(Sean Whaley/Nevada News Bureau) – Long-time political consultant and former state lawmaker Pete Ernaut said today that efforts to use the ballot box to set tax policy could handcuff the ability of the governor and Legislature to make critical decisions on the future of the state.
“It should be warning to everybody because this is something that could very rapidly turn into the next iteration of the California ballot, where we have 10, 12, 13 ballot measures on a number of issues and you wake up one day and really you’ve taken the power away from the Legislature or the governor to make any decisions,” he said.
“And that’s really what they’re struggling with in California more than anything else is you have this entire apparatus in the California state Legislature that essentially has the ability to make decisions on about 5 percent or 6 percent of the entire California budget,” Ernaut said in an interview on the Nevada NewsMakers television show. “If we’re not careful, that’s the way that it will go.”
Ernaut’s comments were in response to a question about the possibility of several tax proposals qualifying for the state ballot in the next few election cycles. Ernaut is president of government and public affairs with R&R Partners.
Las Vegas businessman Monte Miller is pursing two initiative petitions, one to raise the gaming tax rate on the state’s largest casinos, and another to amend the state constitution to permit the tax rate on the mining industry to be increased.
Miller said he is pursing the tax proposals to ensure there are some options on the table for policy makers if state labor and education leaders move forward with a Texas-style margin tax on business to increase funding for education. No such petition has been filed yet with the Nevada Secretary of State’s office.
Ernaut acknowledged that there is an undercurrent of frustration regarding Nevada’s current tax policy, with gaming and mining questioning the fairness and balance of the system, and some in the business community in turn concerned they are being pressured by the gaming and mining industries.

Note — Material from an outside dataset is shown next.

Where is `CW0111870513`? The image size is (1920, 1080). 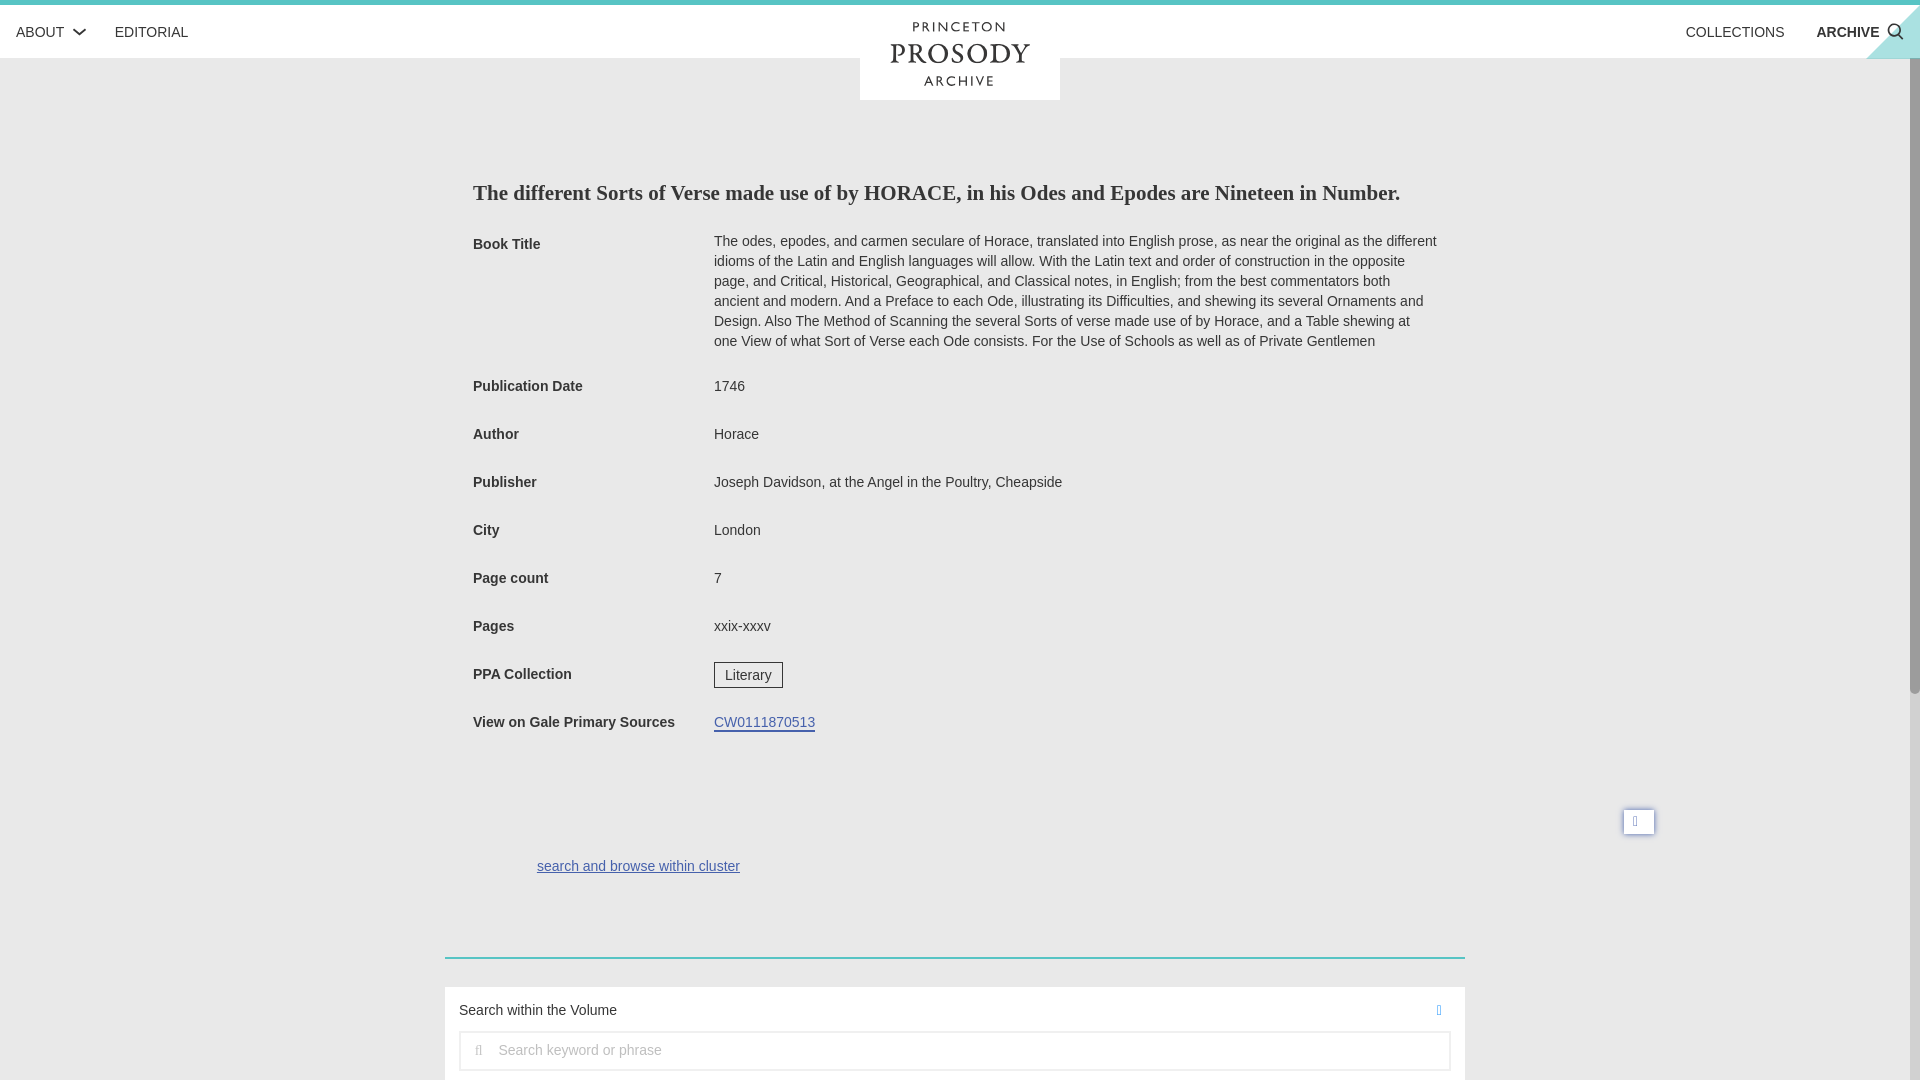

Nevada’s improving economy could help defuse the intensity of the tax debate and allow for a more measured, methodical and thoughtful discussion of what the state’s tax structure should look like down the road, “rather than with a pistol to somebody’s forehead, which is what it seems like it’s been,” he said.
Gov. Brian Sandoval also spoke out recently in opposition to the tax-related ballot measures, saying those discussions belong in the Legislature.
“I believe initiative petitions are a poor way to set tax policy,” Sandoval said.
But Danny Thompson, executive secretary-treasurer of the Nevada State AFL-CIO, who first mentioned the possibility of a business tax ballot proposal in November 2011, said at the time it is the Legislature’s inability to make tax decisions that has generated the interest in going directly to the voters instead.
Nevada has a two-thirds vote requirement in the Legislature to increase taxes or fees.
“We are looking seriously at this process because the legislative process is an impossible one,” he said. “With the two-thirds requirement in the constitution, what in effect that does – it has the minority control the majority wishes. You cannot solve the problem at the Legislature alone without some help from the people.”